What: #DCDC18: Memory and transformation
Where: Birmingham Conference and Events Centre
When: Monday 19 to Wednesday 21 November 2018
View the programme and register for your place<http://dcdcconference.com/>.
The National Archives and Research Libraries UK are thrilled to announce that this year's closing keynote will be delivered by Professor Jo Fox, Director of the Institute of Historical Research. Jo specialises in the history of propaganda and psychological warfare in the 20th and 21st centuries, and at DCDC will be speaking on the subject of 'Fake News' into the 21st Century (full abstract below).

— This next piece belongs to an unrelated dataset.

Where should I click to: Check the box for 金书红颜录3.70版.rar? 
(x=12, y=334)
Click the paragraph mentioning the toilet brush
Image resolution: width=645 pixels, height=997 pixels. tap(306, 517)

There are now only just over two weeks left to register for DCDC18: Memory and Transformation. For the full programme and how to book, go to www.dcdcconference.com<http://www.dcdcconference.com>.
'Fake News' into the 21st Century
What is 'fake news'? Undoubtedly, the phenomenon has become one of the defining characteristics of our recent past - in 2016, Oxford Dictionaries declared 'post-truth' to be its 'word of the year' - but what might its historical significance be 100 years from now? If, as Matthew Norman, writing in the Independent in November 2016, suggests, we are now 'free to choose our own truth', released from the 'tyranny' of expertise and objective reality', what becomes of a discipline, such as history, underpinned by evidence and 'fact'? Are there creative ways that historians might use 'fake news' as evidence of popular mentalities, allowing for a deeper understanding of human behaviours in a complex world? And, if 'fake news' is critical historical evidence, how should it be preserved and curated?
Jo Fox is Professor of Modern History, Institute of Historical Research, School of Advanced Study, University of London. She specialises in the history of propaganda and psychological warfare in the 20th and 21st centuries. She is the first female Director of the Institute of Historical Research. Founded in 1921, the Institute of Historical Research's mission is to train the next generation of historians, to produce and facilitate ambitious and innovative historical research, and to foster public understanding of history and its social, cultural and economic benefits.